Dataset items:
####

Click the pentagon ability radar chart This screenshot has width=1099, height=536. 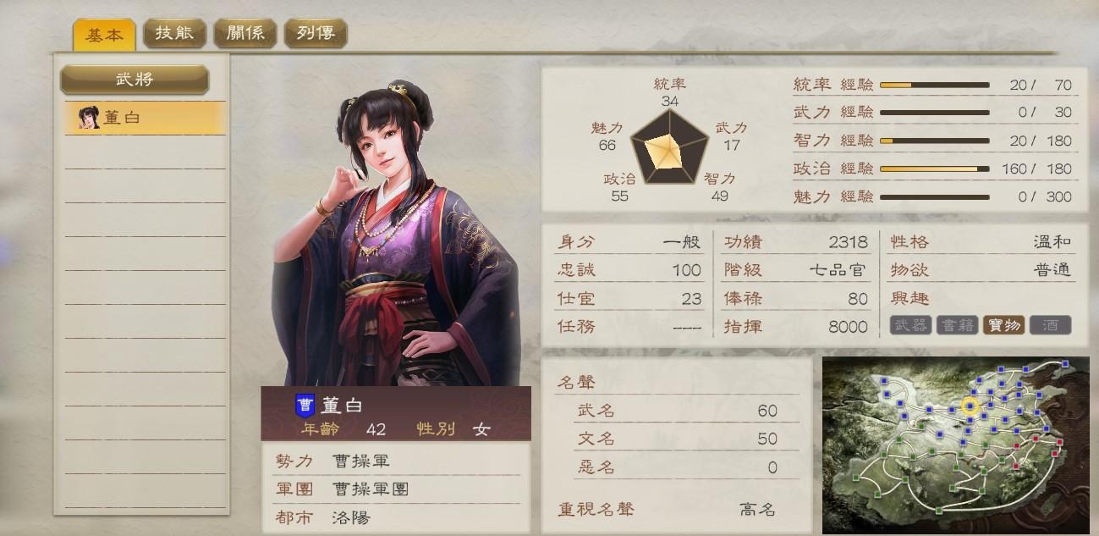(x=662, y=151)
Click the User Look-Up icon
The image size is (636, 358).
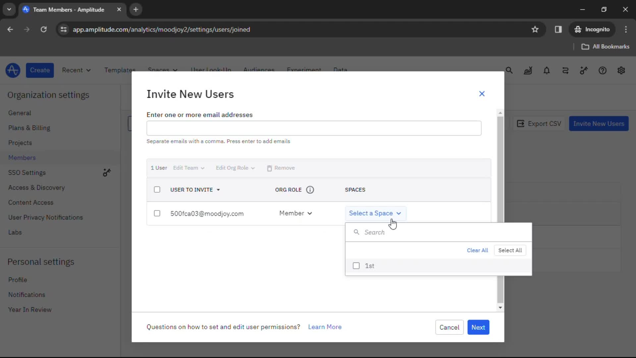point(211,70)
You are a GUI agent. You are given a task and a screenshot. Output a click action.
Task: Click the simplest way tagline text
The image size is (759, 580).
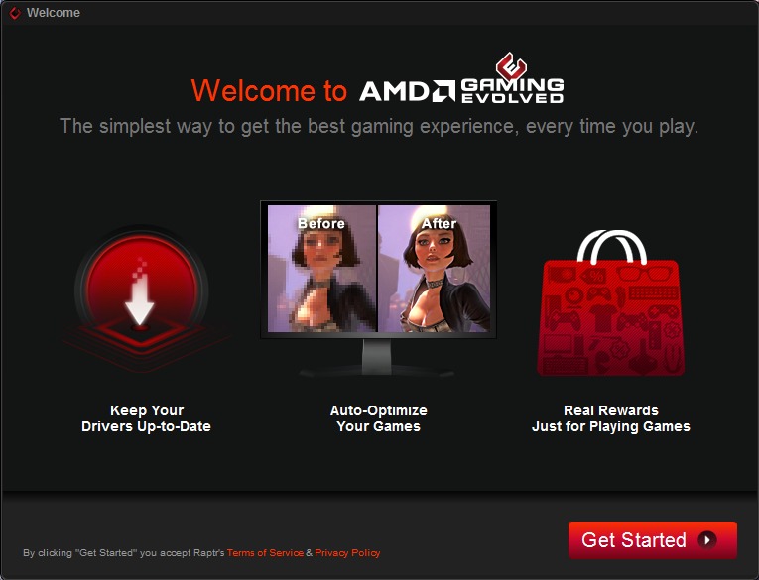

####

● What to do
Reproduce the lines from the one holding "You are a GUI" through the end of the entries above exactly, keeping both ends and dropping every picture.

● Finished task
You are a GUI agent. You are given a task and a screenshot. Output a click action.
Task: Click the simplest way tagline text
The image size is (759, 580).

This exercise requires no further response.